When to use the proxy vs the library

ScenarioUse
You can't modify the server (third-party binary)Proxy
Server is remote (Streamable HTTP)Proxy (--upstream)
You want to test GCF savings without code changesProxy
You control the server and want session dedup/deltaLibrary (encode)
You want maximum control over encodingLibrary
You want zero-effort adoptionProxy

The proxy gives you bidirectional GCF translation (both input and output token savings) on local and remote servers, plus session dedup, delta encoding, and streaming progress.

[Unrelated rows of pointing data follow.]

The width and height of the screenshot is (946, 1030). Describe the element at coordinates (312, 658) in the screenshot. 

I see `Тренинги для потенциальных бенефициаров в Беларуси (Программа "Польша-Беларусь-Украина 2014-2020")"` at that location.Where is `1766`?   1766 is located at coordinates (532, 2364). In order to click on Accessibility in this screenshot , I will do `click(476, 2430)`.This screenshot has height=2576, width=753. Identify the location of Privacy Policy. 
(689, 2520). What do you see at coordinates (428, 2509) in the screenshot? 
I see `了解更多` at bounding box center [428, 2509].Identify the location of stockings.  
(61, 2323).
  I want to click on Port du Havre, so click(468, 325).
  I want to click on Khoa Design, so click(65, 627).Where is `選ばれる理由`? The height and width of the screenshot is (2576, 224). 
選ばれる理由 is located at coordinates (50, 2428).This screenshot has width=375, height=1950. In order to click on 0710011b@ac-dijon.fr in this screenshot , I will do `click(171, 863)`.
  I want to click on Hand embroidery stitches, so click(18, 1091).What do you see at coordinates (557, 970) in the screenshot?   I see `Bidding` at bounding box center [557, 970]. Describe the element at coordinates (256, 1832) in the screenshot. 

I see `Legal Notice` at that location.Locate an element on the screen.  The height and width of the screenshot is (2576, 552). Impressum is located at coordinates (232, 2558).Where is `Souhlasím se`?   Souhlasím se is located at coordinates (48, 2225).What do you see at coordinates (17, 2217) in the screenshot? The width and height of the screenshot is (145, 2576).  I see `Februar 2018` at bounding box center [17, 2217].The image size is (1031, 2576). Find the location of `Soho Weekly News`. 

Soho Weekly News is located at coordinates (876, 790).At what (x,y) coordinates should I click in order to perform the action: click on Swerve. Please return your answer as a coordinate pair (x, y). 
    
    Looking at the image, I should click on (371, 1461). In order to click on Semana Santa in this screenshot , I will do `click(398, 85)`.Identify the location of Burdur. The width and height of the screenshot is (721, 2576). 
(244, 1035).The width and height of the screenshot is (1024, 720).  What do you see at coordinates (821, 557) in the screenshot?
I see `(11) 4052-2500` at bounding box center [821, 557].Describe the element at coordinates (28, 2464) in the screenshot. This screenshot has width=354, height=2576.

Deploy as a remote service

--http turns the proxy into a Streamable HTTP server. Any stdio MCP server becomes a remote service:

bash
gcf-proxy --http :9090 --session your-mcp-server

Clients connect via HTTP POST. Responses are SSE-streamed with GCF encoding and session dedup. Health check at /health.

bash
# Test it
curl -X POST https://cold-voice-b72a.comc.workers.dev:443/http/localhost:9090 \
  -H "Content-Type: application/json" \
  -d '{"jsonrpc":"2.0","id":1,"method":"tools/call","params":{"name":"list"}}'

Chains with --upstream for fully remote deployments:

bash
gcf-proxy --http :9090 --upstream https://cold-voice-b72a.comc.workers.dev:443/http/remote-mcp:3000/mcp

Roadmap

PhaseStatusDescription
1. Streaming progress (stdio)DoneProgress notifications with GCF fragments
2. Bidirectional translationDoneGCF in tool call arguments decoded to JSON for the server
3. HTTP backendDone--upstream connects to remote MCP servers over HTTP
4. Session dedupDone--session deduplicates symbols across calls (40% savings proven e2e)
5. HTTP/SSE frontendDone--http :9090 serves MCP over Streamable HTTP
6. Production hardeningPlannedGraceful shutdown, metrics, connection pooling

100% comprehension. 71% fewer tokens. 2,400+ LLM evaluations.